** START Given data **

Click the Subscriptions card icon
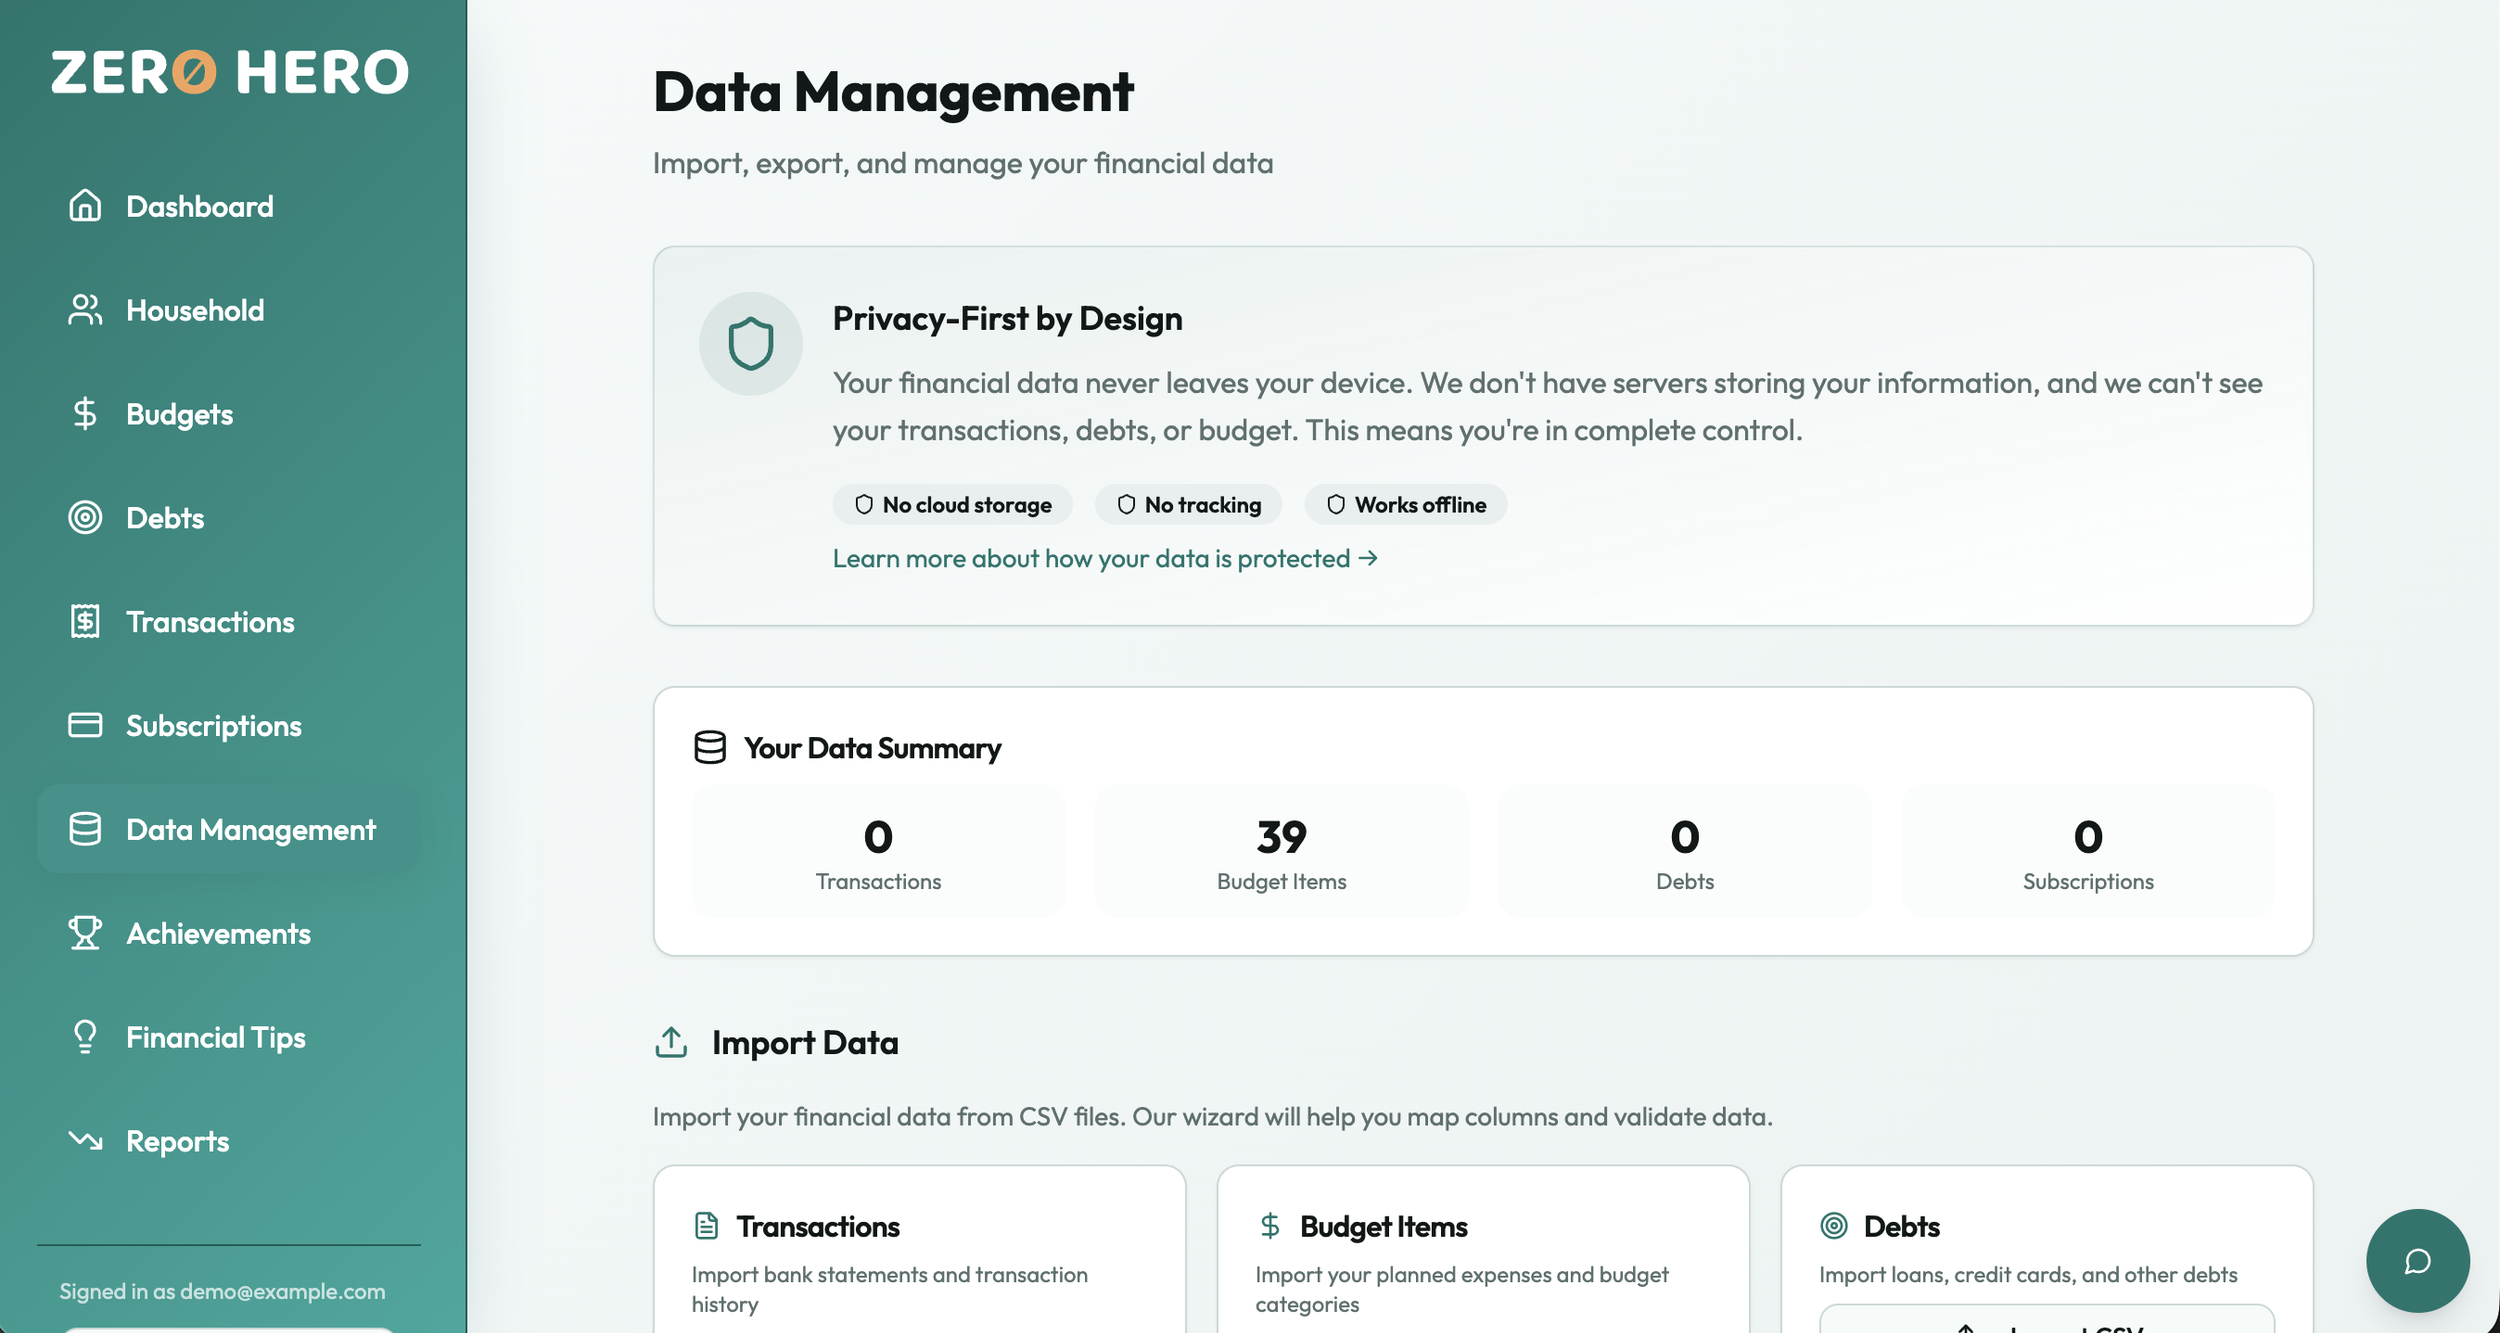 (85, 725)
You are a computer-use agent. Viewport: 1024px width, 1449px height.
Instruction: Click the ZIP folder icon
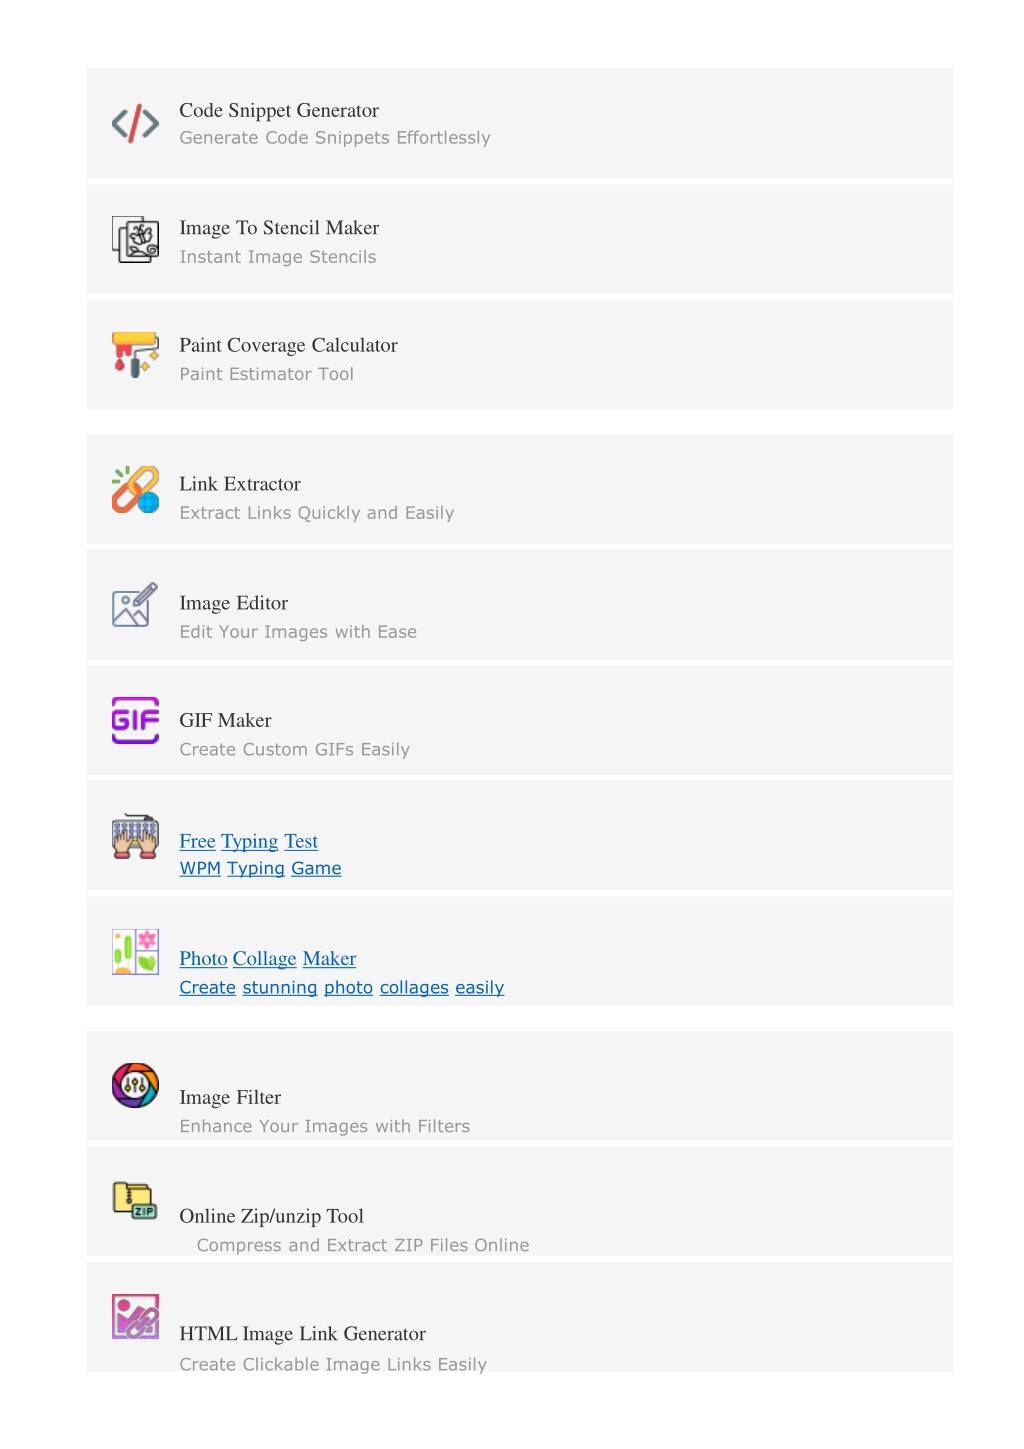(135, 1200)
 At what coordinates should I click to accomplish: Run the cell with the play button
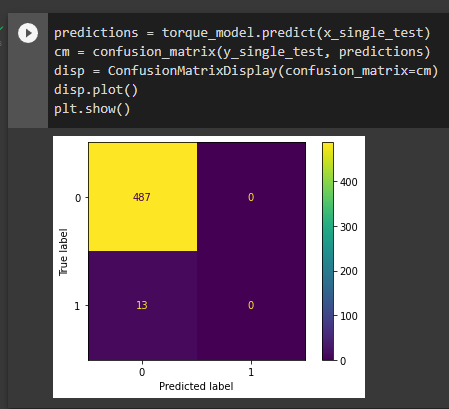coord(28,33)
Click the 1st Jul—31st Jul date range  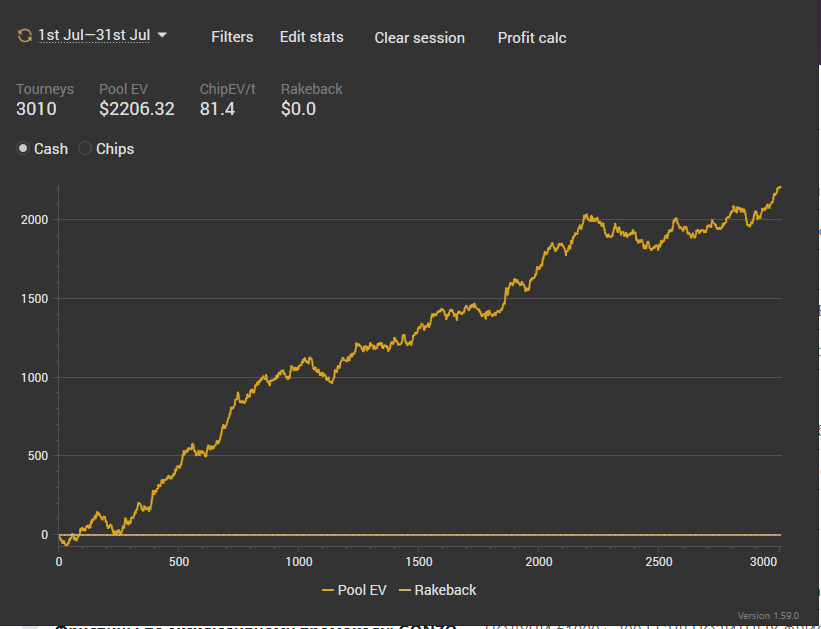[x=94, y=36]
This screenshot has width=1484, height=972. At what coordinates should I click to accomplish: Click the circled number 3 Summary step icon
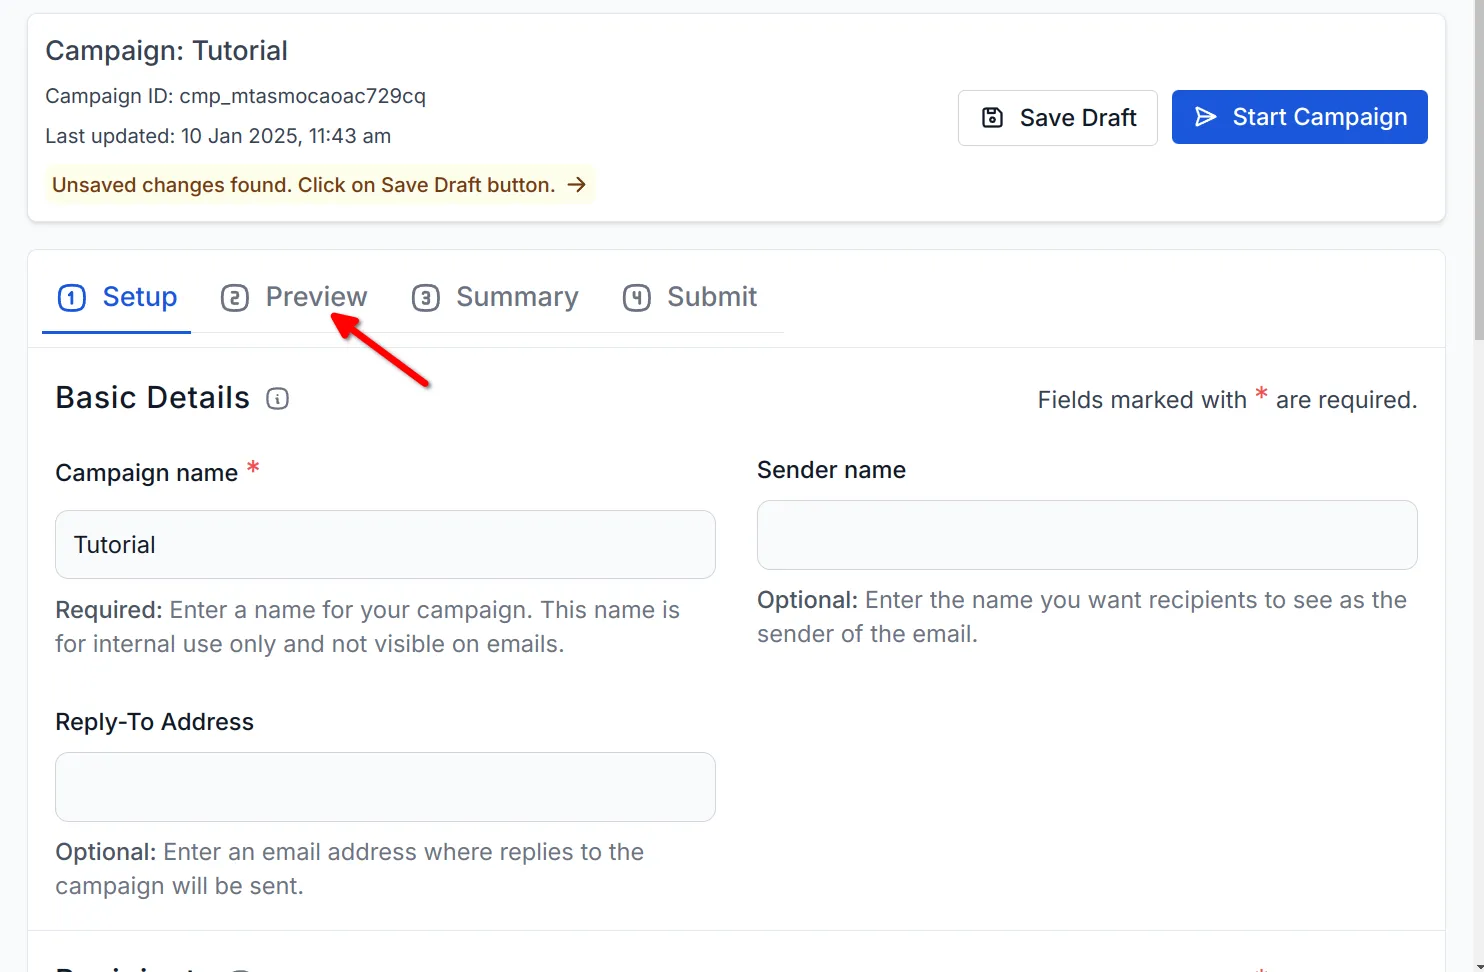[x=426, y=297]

** END Given data **

§ **Problem details**
Can you copy out the stretch from the line containing "This screenshot has" through the end of the records, unchanged, leaving the pictures out?

§ **Exercise result**
This screenshot has width=1484, height=972. At what coordinates should I click to accomplish: Click the circled number 3 Summary step icon
[x=426, y=297]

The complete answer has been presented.